法朗士绝想不到纠正他的是他心折的一个前人。让我们再引圣佩夫一段话,作为我们的警惕:
……一个丰盈的批评的天才的条件,就是他自己没有艺术,没有风格。让我们赶快来说明一下我们的思想。一个人有了一种风格,举个例,譬如蒙田,他自然是一个伟大的批评的天才,然而他用心于他所要表现的思想,和他所表现的琢磨的姿态,更甚于他所要解释,所要发展,所要批评的思想……甚而,一般人有了一种艺术,一种诗,举个例,譬如渥勒泰 ,他自然也是一个伟大的批评的天才……然而他有一种规定好了的欣赏力,不管多柔软,很快就到了它的限制;他有他自己的作品在身后,在天边;他就永远望着那座钟塔。

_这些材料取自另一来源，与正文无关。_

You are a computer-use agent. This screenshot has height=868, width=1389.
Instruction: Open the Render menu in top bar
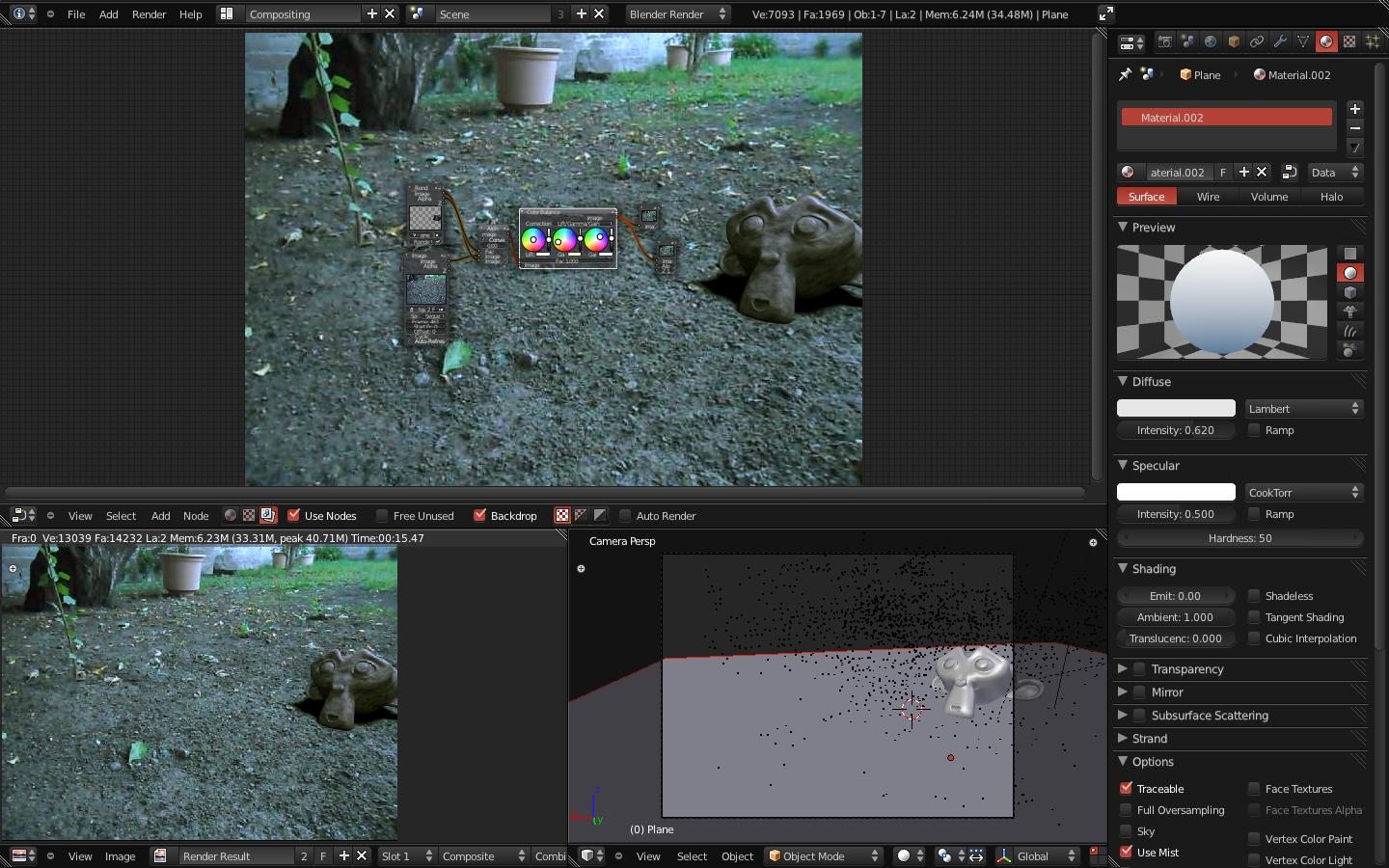149,14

读到这一段话,把渥勒泰这个刺眼的例子删掉,布雷地耶会全然同意的。但是,容我问一句话,天下有没有自我 和风格 的那一天?一个人只要说话,就是在表现,犹如法朗士所谓,就是在判断。那么,让我献一个乖罢,应当话多就话多,应当少说就少说,顶讨巧的办法是不开口。